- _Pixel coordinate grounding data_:
[Start of section]

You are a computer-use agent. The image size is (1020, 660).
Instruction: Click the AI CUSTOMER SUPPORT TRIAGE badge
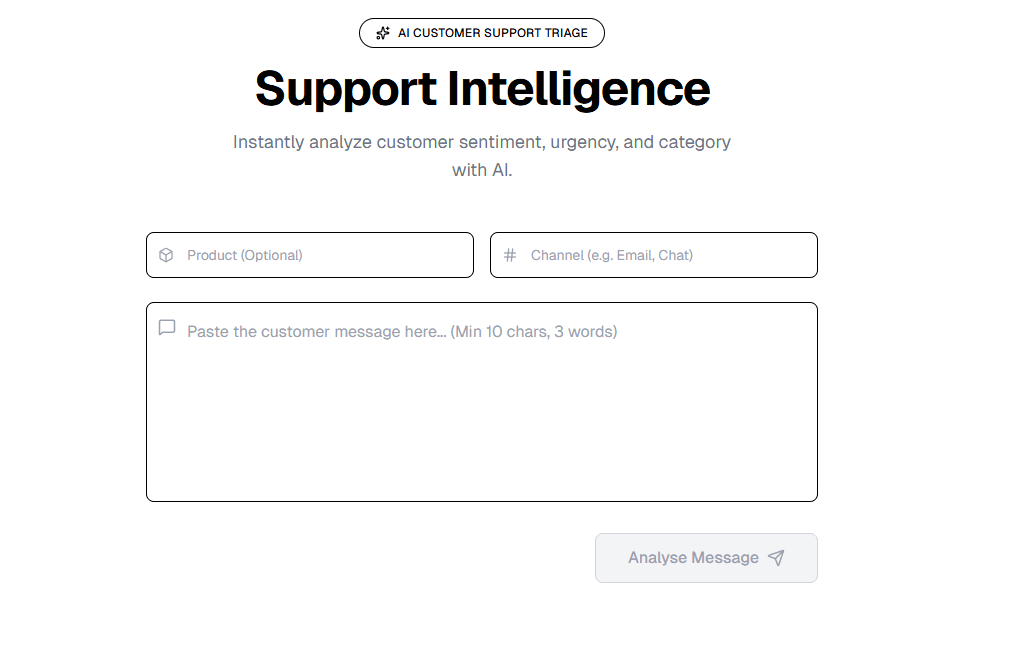point(481,32)
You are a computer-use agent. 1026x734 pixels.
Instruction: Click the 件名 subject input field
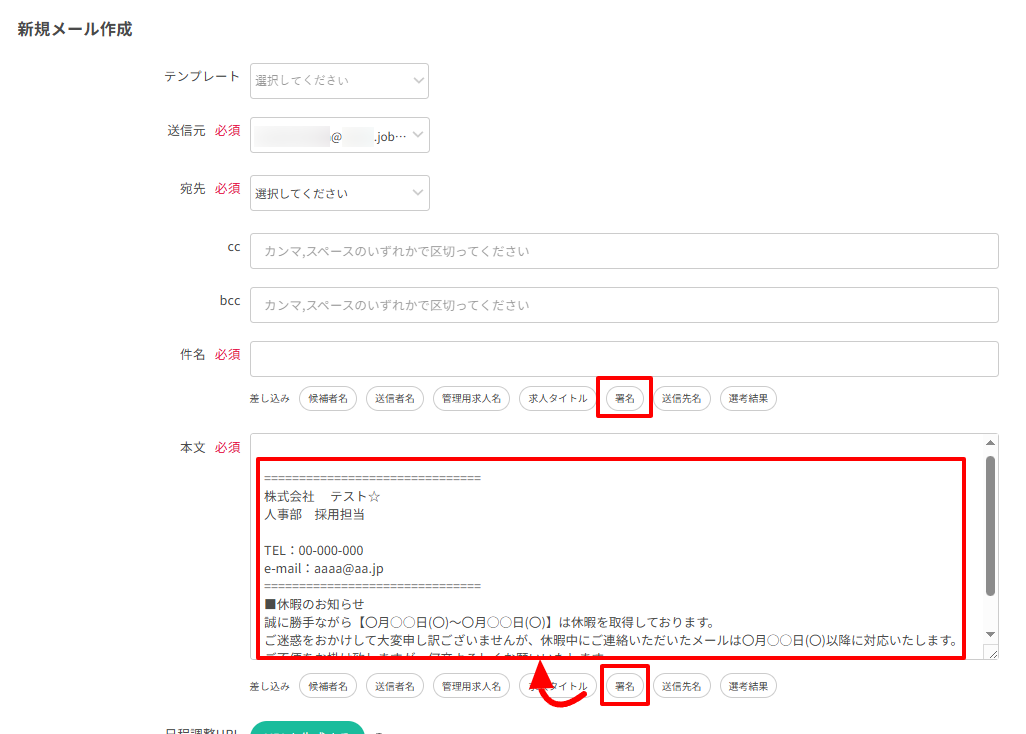(624, 359)
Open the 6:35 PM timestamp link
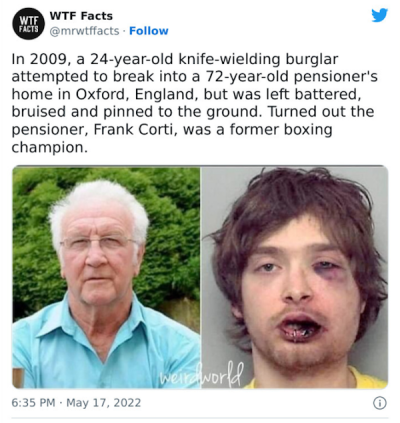 [x=33, y=403]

[End of section]

- _Directions for this task_: Would you transcribe, exactly and only, the lines from the one that contains "You are a computer-use agent. 1026x734" through the last line of the data above, without any pictures?

- _Written reply_:
You are a computer-use agent. 1026x734 pixels.
Instruction: Click the 件名 subject input field
(624, 359)
Open the 6:35 PM timestamp link
 [x=33, y=403]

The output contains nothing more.